The R7 1700 has to compete with the like of i5-7600k and i7-7700k, where is loses badly in gaming. The strawmen of using 7820x or 6900k is a pointless comparison. Those are massively overpriced to start with. It is child's play to price lower than the massively overpriced junk.
Now if you want to win at the application benchmarks, costs be damned, then Intel overpriced premium is what you got to pay. But if you going to play bang-for-buck, the R7 is going to lose badly to the i5-7600k and i7-7700k, at that price point gaming performance is king and that is what matters. Furthermore the Ryzens right now all have built-in time bomb, given that it is blatantly obvious they have serious GPU bottleneck. See:
https://www.techspot.com/community/...u-gaming-benchmarks-using-ryzen-as-an.233727/
https://www.hardocp.com/article/2017/05/26/definitive_amd_ryzen_7_realworld_gaming_guide/13
http://www.legitreviews.com/cpu-bot...ed-on-amd-ryzen-versus-intel-kaby-lake_192585
This problem only gets worse with SLI, multi-GPU, or the upcoming next generation GPUs. Every single ryzen is already bottlenecking the GTX 1080ti at 1440p. With faster GPU, due in couple of years it will show bottlenecks at 4K.

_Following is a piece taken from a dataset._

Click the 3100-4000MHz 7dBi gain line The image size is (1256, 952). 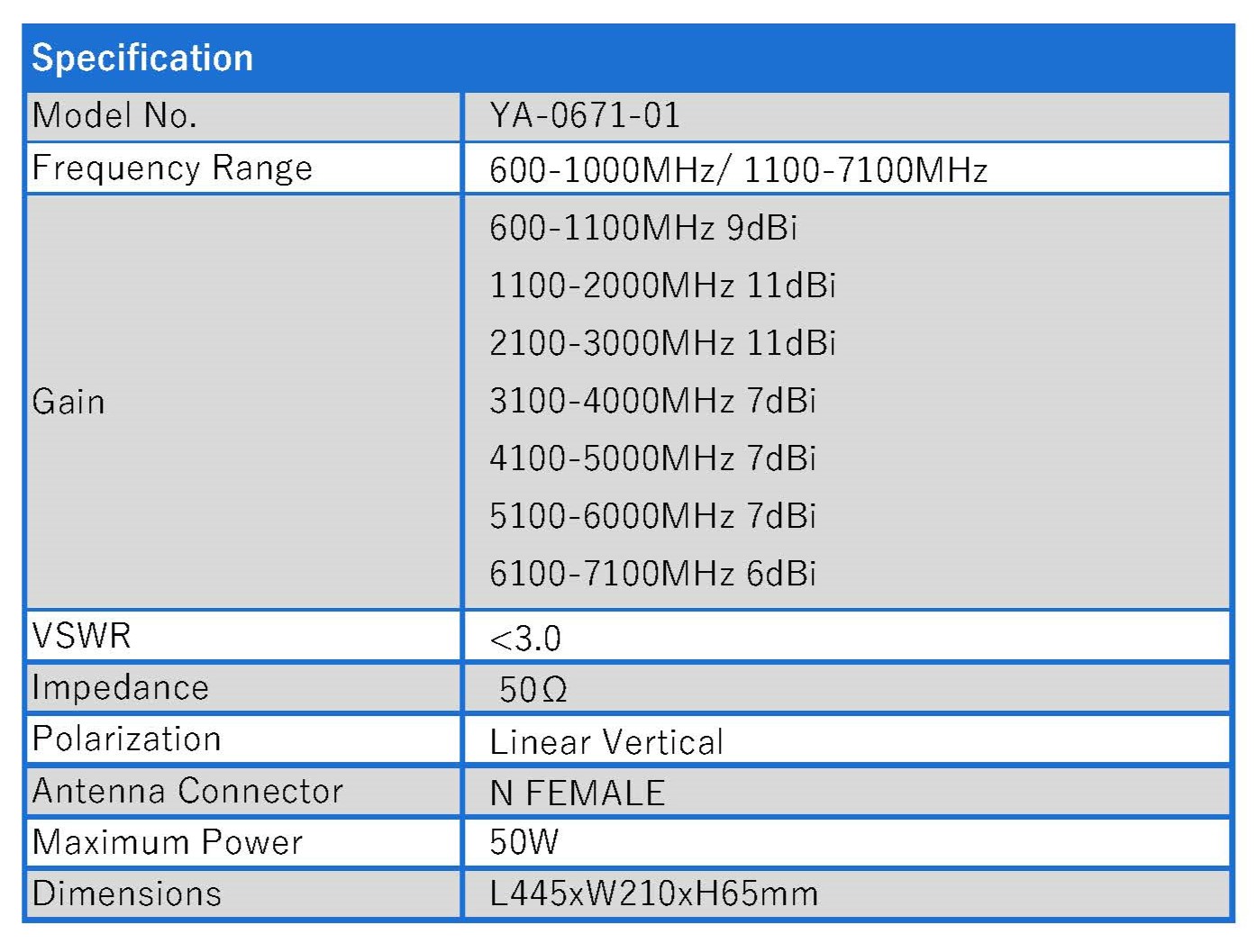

The Ryzen's need to priced with replace/disposable pricing in mind. Because you will need to replace them in a couple years to match the newer GPUs. AMD needs to price ryzen like they did with the socket A AthlonXP (t-bird, barton, thoroughbred) vs the P4 back in the days. I remember having brought by $100 athlons and embarassed my friends $200 P4 builds at LAN parties.
The pricing should be
R7 - $250 max for the 1800x
R5 - $150 max for the 1600x
R3 -- $100 max for the 1300x
This what AMD needs to do earn back the whatever little goodwill that is left, especially since Ryzen is NOT winning across the board. We need AMD force a price war with Intel to drive down prices of CPUs in the $100 to $300 range, not mess around with stuff at the $800+.